Cereblon regulates food intake by suppressing SIM1/ARNT2 action in the paraventricular nucleus of the hypothalamus

Hypothalamic circuits maintain body weight by coordinating energy intake and expenditure. We identify CRBN, a substrate receptor of the CUL4A E3 ubiquitin ligase complex, as a central regulator of feeding within the paraventricular nucleus (PVN). Genetic deletion or pharmacological inhibition of CRBN reduced food intake and weight gain under high-fat feeding, phenotypes recapitulated by neural but not adipose-specific deletion. CRBN is enriched in Sim1-expressing PVN neurons, where gain-of-function promotes hyperphagia and loss-of-function suppresses feeding.
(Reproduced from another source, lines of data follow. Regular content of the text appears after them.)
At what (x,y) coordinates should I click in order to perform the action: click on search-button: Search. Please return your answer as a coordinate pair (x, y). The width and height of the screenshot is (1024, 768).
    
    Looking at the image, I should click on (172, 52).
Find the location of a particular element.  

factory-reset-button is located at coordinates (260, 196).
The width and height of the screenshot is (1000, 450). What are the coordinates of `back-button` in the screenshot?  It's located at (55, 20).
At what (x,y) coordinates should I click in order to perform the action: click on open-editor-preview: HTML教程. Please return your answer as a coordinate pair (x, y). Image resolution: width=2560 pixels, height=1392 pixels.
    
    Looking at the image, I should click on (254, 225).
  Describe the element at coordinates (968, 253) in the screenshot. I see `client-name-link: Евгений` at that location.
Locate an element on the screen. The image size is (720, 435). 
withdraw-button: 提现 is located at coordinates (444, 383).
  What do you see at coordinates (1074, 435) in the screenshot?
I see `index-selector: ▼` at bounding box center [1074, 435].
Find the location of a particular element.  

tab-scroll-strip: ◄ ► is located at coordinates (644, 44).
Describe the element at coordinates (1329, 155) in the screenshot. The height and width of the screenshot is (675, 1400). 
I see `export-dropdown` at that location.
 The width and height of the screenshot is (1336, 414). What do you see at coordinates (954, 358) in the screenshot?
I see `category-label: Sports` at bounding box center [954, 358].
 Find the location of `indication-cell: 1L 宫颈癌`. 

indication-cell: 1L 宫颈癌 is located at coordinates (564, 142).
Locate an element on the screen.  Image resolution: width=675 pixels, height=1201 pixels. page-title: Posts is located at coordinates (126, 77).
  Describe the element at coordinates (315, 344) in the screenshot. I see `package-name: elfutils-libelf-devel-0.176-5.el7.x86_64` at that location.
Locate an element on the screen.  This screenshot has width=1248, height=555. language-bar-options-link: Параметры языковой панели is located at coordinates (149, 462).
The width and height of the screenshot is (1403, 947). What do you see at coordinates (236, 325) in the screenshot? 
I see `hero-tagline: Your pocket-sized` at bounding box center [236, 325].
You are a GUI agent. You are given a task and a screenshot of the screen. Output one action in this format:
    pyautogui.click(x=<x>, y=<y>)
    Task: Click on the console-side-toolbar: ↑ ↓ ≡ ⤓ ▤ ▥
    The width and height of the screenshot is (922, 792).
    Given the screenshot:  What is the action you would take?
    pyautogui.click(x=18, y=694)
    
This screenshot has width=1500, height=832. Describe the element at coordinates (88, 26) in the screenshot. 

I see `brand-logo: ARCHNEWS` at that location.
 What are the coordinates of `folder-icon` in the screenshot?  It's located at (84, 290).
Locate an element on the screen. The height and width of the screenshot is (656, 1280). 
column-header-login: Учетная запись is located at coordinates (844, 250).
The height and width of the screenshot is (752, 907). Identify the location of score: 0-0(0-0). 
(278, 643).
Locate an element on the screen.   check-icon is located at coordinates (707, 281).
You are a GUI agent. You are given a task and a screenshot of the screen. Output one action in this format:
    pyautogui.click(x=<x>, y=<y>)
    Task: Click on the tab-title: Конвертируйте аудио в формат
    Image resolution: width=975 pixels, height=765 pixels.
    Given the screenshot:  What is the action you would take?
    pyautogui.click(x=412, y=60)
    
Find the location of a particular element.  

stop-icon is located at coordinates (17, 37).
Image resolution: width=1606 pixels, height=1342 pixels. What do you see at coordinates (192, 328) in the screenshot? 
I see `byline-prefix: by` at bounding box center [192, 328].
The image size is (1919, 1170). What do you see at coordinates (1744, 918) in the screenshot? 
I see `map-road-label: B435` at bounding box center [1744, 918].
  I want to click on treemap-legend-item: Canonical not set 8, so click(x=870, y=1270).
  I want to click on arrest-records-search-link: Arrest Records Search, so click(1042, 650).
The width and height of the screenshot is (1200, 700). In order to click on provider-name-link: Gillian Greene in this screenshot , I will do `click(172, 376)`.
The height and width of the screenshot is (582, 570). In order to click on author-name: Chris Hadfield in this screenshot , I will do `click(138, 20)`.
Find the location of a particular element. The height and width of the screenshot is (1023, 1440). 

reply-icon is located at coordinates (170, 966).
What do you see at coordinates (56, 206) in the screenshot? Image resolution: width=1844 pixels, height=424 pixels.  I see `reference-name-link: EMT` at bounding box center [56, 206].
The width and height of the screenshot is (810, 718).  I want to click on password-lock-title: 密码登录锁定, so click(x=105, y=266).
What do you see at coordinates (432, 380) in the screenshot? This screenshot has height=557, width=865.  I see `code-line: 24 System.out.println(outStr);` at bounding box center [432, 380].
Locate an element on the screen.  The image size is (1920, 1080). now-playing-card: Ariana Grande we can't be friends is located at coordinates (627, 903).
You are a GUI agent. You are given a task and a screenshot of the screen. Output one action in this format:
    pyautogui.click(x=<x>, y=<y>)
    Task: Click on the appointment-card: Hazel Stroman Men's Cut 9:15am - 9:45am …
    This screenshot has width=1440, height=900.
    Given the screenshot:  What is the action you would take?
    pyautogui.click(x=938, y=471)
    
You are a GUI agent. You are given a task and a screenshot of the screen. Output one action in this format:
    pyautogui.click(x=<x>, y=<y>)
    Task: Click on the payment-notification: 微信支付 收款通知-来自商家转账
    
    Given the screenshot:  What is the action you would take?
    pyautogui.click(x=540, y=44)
Mechanistically, CRBN interacts with the SIM1/ARNT2 transcriptional complex, promoting its ubiquitination and degradation, thereby limiting anorexigenic transcriptional activity, which was reversed by thalidomide. CRBN inhibition alleviated hyperphagic obesity in Sim1 haploinsufficient mice. Comparative transcriptomic analysis revealed opposing gene-set enrichment profiles in Crbn knockout and Sim1 heterozygous PVNs, supporting CRBN as a nutrient-responsive negative regulator of SIM1/ARNT2 signaling. These findings establish a CRBN-dependent axis linking nutritional excess to hypothalamic control of appetite.